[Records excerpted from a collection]
§ §
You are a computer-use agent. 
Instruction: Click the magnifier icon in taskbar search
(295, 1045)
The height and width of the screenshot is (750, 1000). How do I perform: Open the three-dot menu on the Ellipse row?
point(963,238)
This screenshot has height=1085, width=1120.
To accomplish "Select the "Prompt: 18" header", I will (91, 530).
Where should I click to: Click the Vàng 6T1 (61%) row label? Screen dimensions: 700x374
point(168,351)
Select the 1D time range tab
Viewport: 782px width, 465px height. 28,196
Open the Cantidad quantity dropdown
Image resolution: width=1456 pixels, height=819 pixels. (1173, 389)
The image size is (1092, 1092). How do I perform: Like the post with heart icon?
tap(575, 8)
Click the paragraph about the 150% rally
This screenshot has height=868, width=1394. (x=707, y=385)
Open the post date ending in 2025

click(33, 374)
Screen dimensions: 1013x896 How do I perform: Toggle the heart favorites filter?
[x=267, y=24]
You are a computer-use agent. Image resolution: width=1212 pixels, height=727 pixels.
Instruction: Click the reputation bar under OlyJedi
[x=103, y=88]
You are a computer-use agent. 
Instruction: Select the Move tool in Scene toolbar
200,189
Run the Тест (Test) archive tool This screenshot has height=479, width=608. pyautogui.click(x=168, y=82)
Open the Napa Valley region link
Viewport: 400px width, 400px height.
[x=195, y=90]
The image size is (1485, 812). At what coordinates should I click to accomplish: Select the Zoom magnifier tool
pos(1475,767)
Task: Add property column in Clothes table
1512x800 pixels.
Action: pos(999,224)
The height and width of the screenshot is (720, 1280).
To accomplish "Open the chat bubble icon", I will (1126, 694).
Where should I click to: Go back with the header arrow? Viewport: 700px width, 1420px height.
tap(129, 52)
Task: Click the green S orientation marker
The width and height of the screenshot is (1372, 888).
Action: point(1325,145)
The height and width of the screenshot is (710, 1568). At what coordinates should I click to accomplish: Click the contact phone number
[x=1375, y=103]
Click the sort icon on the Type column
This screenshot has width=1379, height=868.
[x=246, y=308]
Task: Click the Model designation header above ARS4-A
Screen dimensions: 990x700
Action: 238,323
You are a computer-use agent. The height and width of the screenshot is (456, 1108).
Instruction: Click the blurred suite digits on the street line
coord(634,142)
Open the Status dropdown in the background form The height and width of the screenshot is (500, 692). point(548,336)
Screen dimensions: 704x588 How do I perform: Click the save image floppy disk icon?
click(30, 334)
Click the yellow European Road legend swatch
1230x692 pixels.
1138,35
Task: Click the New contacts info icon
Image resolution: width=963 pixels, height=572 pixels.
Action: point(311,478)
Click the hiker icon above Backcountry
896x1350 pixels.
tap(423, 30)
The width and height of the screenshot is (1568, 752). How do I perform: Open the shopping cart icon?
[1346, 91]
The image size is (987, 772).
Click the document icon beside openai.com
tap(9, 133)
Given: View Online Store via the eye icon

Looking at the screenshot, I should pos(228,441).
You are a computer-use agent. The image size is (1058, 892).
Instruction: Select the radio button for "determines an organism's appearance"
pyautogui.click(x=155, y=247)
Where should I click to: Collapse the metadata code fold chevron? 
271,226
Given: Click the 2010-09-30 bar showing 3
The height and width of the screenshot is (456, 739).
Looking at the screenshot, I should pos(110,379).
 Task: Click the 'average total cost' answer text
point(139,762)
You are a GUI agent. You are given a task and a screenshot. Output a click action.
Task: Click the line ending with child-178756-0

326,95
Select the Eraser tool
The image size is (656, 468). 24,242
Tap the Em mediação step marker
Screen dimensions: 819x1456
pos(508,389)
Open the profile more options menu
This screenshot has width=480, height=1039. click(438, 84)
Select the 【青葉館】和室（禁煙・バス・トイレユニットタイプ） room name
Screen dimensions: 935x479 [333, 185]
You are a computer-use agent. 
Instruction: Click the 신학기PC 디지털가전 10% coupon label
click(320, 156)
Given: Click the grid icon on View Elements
§ §
# [Exercise instructions]
Wherever the string "marker" appears in the records, copy the whole line.

# [Solution]
Task: Click the green S orientation marker
Tap the Em mediação step marker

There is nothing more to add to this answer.